Durante mais de duas horas, quase sempre em francês - única língua que era acessivel a todos, dado que alguns falam pouco português - discutimos temas tão diversos como a participação eleitoral, as geminações, o apoio às associações, as televisões portuguesas no exterior, o ensino de português, as questões culturais, a imagem de Portugal e dos portugueses, as novas migrações portuguesas para França, etc. E, o que pareceu significativo, falaram quase todos os presentes, dando conta da diversidade das suas preocupações.

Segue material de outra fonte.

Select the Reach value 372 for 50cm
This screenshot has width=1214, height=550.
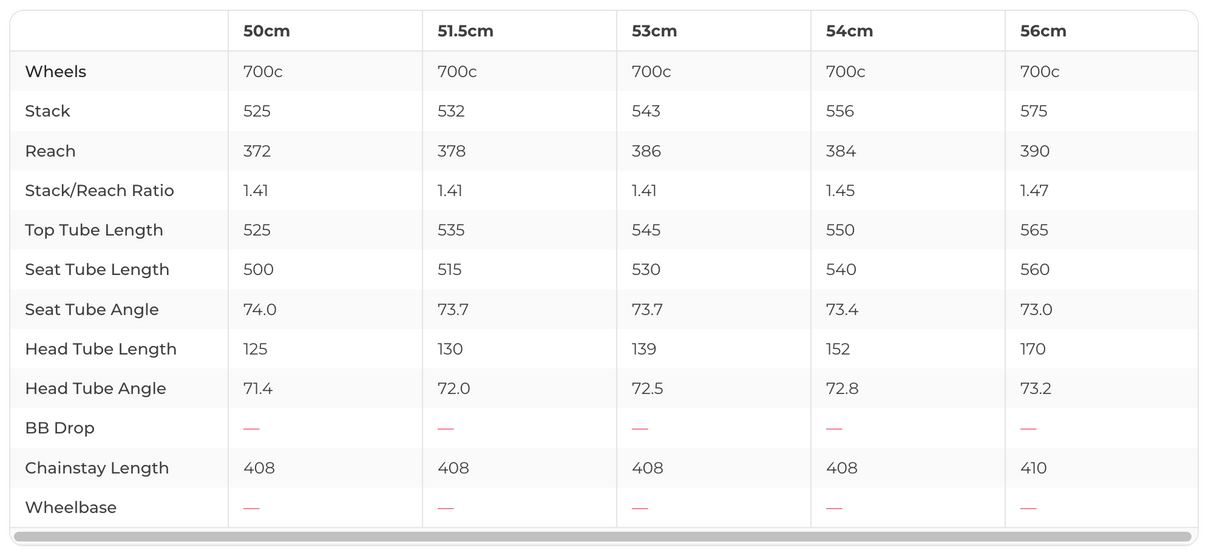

Para mim, foi um dos momentos mais ricos, em termos de aprendizagem, desde que cheguei a França. Da reunião saiu a base para a possível criação, até ao final de Maio, de uma plataforma informática em que, os que assim o pretendam, podem vir a colocar as suas questões, os seus anseios e mostrar as suas realizações em áreas que possam ser do interesse comum. E a poderem interagir entre si. Veremos se esta ideia tem pernas para andar.

Este exercício, agora iniciado na reunião da Aquitaine, procurarei reproduzi-lo em outras áreas de França. Com tempo, mas com determinação.

sábado, maio 16, 2009

Ainda o "Le Monde"

Ontem, revelei a minha ligação afectiva ao jornal "Le Monde". Mas tenho uma história que prova bem que essa afectividade não é um exclusivo meu.

Estávamos em 1976. Surgira em S. Tomé e Príncipe uma greve dos professores cooperantes portugueses... por cuja pré-selecção eu próprio tinha sido responsável, pouco tempo antes. Aparentemente, os nossos docentes sentiam estar a haver alguma discrepância entre as condições que lhes haviam sido prometidas, antes de partirem de Portugal, e a realidade local com que então se defrontavam. A coisa parecia séria, as aulas estavam suspensas e a "batata quente" foi passada para as minhas mãos, porque eu fora o elo de ligação com as autoridades santomenses. E aí fui eu despachado de Lisboa, viajando através de Paris e de Libreville, no Gabão, para o cumprimento da minha primeira missão externa. Cinco meses depois de entrar para o MNE, imaginem!

Chegado a S. Tomé, o embaixador português, Amândio Pinto, homem simpatiquíssimo, sem dar mostras de qualquer agastamento por terem mandado um "miúdo" para resolver um problema diplomático, perguntou-me logo se eu queria encontrar... o primeiro-ministro, Miguel Trovoada, que era também responsável pela pasta da Cooperação. "O primeiro-ministro!?", inquiriu o recém-admitido adido de embaixada que eu era. "Claro, não há qualquer problema", disse o embaixador. E, com a maior naturalidade, pegou no telefone e ligou ao primeiro-ministro. Para meu espanto, de neófito, meia hora depois, lá estávamos no respectivo gabinete.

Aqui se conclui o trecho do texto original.